[VulnWatch] Microsoft Windows Vista Slideshow Unspecified Blue Screen Of Death Vulnerability

2007-03-29T00:00:00
ID SECURITYVULNS:DOC:16512
Type securityvulns
Reporter Securityvulns
Modified 2007-03-29T00:00:00

Description

It seems that Vista has some problems with ATI drivers. It was already reported that file atikmdag.sys can cause BSoD after leaving the game (http://leovilletownsquare.com/fusionbb/showtopic.php?tid/17600/). Today user with nickname Olo contacted my and by making some tests we where able to determine that there are more problems with this driver and Vista. We where using this configuration: http://sectroyer.110mb.com/vuln/hardware.jpg Everytime you try to turn on the slideshow with a JPG file in the folder you get BSoD (http://sectroyer.110mb.com/vuln/vista_bsod.jpg).
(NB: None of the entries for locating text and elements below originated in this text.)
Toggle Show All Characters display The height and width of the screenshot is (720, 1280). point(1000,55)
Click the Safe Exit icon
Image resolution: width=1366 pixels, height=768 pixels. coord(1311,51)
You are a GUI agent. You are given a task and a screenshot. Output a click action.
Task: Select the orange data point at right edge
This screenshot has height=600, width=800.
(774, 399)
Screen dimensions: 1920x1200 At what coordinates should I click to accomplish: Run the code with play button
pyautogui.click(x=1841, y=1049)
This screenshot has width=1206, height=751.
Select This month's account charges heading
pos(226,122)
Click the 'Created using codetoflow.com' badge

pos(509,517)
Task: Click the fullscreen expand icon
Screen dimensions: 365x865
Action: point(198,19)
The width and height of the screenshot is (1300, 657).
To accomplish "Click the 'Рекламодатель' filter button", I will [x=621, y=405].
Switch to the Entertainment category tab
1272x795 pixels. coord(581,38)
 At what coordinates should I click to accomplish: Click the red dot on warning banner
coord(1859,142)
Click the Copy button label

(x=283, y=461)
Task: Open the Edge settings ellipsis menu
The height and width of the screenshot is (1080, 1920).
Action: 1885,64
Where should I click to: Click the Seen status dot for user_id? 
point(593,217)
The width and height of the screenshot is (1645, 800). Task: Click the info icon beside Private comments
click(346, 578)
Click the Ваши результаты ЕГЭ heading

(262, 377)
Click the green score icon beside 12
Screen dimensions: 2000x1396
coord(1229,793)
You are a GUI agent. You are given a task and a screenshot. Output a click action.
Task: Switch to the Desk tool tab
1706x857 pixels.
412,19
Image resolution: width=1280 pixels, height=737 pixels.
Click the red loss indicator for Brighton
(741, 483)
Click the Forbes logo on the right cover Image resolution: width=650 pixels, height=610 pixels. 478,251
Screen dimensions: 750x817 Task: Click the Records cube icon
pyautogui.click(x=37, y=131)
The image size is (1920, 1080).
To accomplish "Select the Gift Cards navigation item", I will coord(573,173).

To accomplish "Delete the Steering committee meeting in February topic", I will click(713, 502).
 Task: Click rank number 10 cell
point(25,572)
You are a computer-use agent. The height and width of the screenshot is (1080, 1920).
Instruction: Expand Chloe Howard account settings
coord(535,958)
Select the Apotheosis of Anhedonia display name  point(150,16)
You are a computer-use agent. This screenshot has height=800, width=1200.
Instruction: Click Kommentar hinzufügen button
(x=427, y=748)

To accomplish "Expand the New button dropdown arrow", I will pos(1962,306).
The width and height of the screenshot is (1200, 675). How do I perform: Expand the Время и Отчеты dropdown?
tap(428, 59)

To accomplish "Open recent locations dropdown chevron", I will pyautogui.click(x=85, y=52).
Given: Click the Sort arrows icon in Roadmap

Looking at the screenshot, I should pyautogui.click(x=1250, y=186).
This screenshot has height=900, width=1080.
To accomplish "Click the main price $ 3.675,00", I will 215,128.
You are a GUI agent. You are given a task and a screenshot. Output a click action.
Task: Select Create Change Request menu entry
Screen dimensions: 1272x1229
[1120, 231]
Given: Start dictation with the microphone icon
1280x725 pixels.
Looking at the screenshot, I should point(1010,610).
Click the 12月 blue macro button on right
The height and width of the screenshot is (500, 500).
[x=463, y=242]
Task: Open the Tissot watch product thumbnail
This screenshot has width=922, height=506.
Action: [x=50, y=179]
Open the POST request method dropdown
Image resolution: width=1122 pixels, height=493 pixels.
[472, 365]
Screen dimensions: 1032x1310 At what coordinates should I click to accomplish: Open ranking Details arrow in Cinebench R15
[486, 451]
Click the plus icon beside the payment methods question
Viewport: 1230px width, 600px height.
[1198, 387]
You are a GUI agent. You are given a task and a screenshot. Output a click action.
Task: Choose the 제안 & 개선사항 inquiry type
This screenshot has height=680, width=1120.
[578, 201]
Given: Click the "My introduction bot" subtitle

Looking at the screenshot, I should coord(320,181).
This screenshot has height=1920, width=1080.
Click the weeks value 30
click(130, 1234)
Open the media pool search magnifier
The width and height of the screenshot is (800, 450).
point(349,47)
You can test it by turning on the slideshow in the following directory: c:Windows\Web\Wallpaper\ Since this case cannot be connect with 2d-3d mode changes it seems that there is some vulnerability directly in Windows Vista which cause this BSoD in atikmdag.sys (ATI Kernel Driver). This vulnerability can be used as a DoS but Code Execution haven't been confirmed or denied. Regards Michael Majchrowicz.